← back
ENGtoID
Seq2Seq · LSTM · PyTorch · NLP · Machine Translation · Data Preprocessing · Tokenization
Overview
ENGtoID is a sequence-to-sequence neural machine translation system that translates English
sentences into Bahasa Indonesia using an LSTM encoder-decoder architecture.
The plots show the training and validation performance of the model, demonstrating dips in accuracy
caused by experimental teacher forcing
The project was built as an end-to-end ML pipeline, covering dataset ingestion, cleaning,
vocabulary construction, training, evaluation, and error analysis at scale (~1M sentence pairs).
Pipeline Design
- Dataset download from HuggingFace (opus-Indonesian-to-English)
- Regex-based cleaning and filtering of noisy sentence pairs
- Vocabulary construction with ~250k combined tokens
- Token → index encoding with fixed special tokens
- PyTorch Dataset + DataLoader pipeline for training
Model Architecture
- Encoder: LSTM encodes English sentence into fixed context vector
- Decoder: autoregressive LSTM generates Indonesian tokens
- Loss: CrossEntropy with padding ignored
- Embedding size: 512 hidden dimensions
Training Strategy
- Trained on ~1M sentence pairs using RTX 4090 (cloud)
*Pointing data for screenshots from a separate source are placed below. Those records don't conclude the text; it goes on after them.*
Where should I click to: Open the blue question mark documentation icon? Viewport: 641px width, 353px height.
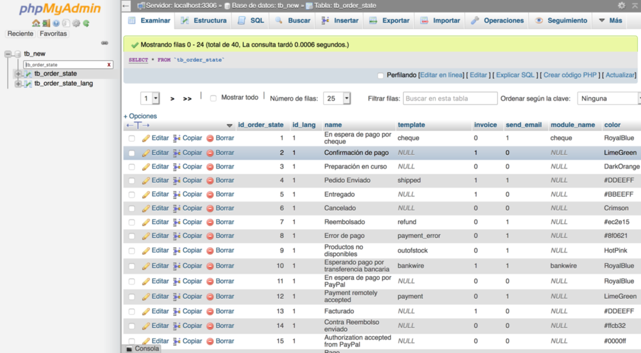tap(56, 23)
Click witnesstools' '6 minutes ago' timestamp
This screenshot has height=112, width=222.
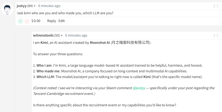click(76, 35)
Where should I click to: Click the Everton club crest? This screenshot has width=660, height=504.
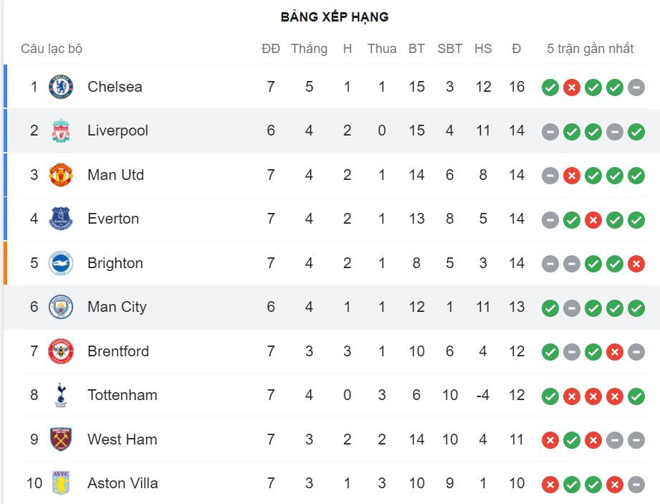click(x=60, y=219)
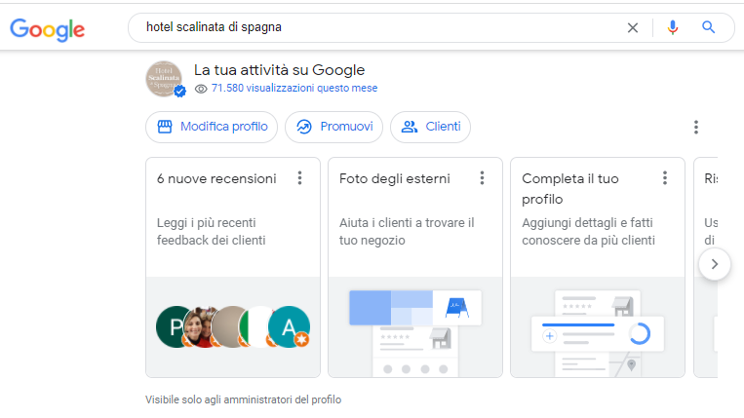
Task: Click reviewer avatar with letter A
Action: click(289, 326)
- Multi-phase learning rate schedule (from 1e-3 → 1e-5)
- Teacher forcing ratio gradually reduced to improve inference robustness
- Batch size adjustments to stabilise later-stage training
Key Engineering Decisions
- Adam optimizer for stable convergence on large-scale dataset
- Single-layer LSTM chosen over deeper stacked variants for capacity efficiency
- Explicit vocabulary control to ensure reproducibility
- Manual dataset pipeline for full training transparency
Evaluation
- Token-level accuracy used for training monitoring
- BLEU scoring used for validation evaluation
- Observed plateau after early training epochs (~50%+ accuracy)
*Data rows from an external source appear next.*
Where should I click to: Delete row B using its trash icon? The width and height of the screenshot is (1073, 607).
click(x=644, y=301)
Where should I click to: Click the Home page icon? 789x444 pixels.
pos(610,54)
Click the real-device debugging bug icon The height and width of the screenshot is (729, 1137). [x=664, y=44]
- Validation set significantly smaller than training set (~0.2%)
Error Analysis
- Punctuation and sentence termination errors (
., ,, <EOS>)
- Word order inconsistencies in generated output
- Difficulty with pronouns and function words
- Frequent
<UNK> substitutions for rare tokens
Limitations
- Whitespace tokenisation (no BPE / subword modelling)
- Vocab coupling to training artifacts (non-portable checkpoints)
- Weak validation split (~2k samples)
- LSTM architecture limits long-range dependency modelling
Future Improvements
- Replace tokenizer with BPE or SentencePiece
- Upgrade to Transformer architecture with attention
- Improve dataset splitting for proper generalisation metrics
- Add model checkpoint migration tooling